Oranges are a healthy citrus fruit, but if you have type 2 diabetes, you may worry about their high sugar content if your blood sugar levels are out of control. Fortunately, oranges contain components that make them a nutritious part of a diabetic diet as long as you eat them in concert with other healthy foods.

Type 2 Diabetes

People with type 2 diabetes cannot properly modulate blood sugar levels because they either don't produce enough insulin or their bodies can't effectively use the insulin they do produce. Type 2 diabetes is the most common form, making up between 90 to 95 percent of all diabetics, according to FamilyDoctor.org.
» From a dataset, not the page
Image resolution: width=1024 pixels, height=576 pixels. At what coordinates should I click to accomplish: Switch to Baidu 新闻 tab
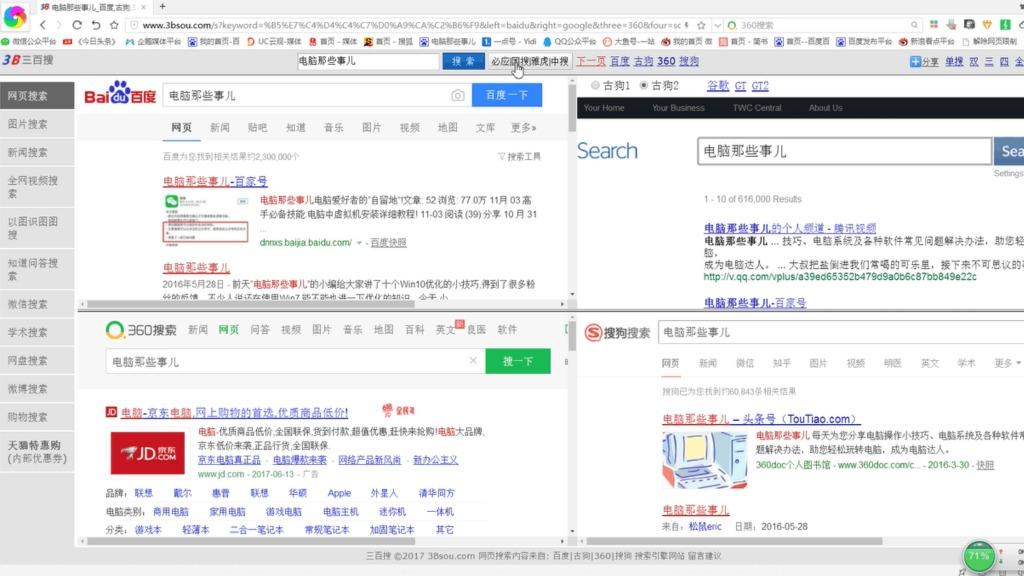click(x=219, y=128)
The food that a type 2 diabetic eats can significantly affect blood glucose levels, so choosing the right foods is important.

Fruit in a Diabetic Diet

Fruit can and should be part of a diabetic's daily diet. Diabetics who eat between 1,600 and 2,000 calories per day need to eat at least three servings of fruit per day. Those consuming 1,200 to 1,600 calories need two fruit servings daily, according to the National Diabetes Information Clearinghouse. The fiber, vitamins and minerals in fruit are essential to maintaining overall health. Because fruits provide carbohydrates, you usually need to pair them with a protein or fat.

Oranges

Oranges provide high levels of fiber, which is important for digestive health, and vitamin C, which supports the immune system. The carbohydrate count in one orange is about 10 to 15 g. For diabetics using a carbohydrate-counting system to determine how much they can eat in a day, an orange is one serving. For diabetics using the glycemic index or glycemic load of foods to plan what they eat, oranges are also a good choice. The glycemic load of an orange is about 5, a low number that indicates the fruit causes only a small rise in blood glucose. The fiber in oranges helps modulate blood sugar by slowing absorption into the bloodstream.

Considerations

Most diabetics can eat about 60 g of carbohydrates at each meal, so you'll have to keep track of the other carbohydrates you eat in order to determine whether you can include an orange at any given meal. You should try to include oranges in your diet at least a few times a week, though, since they are an excellent source of nutrients.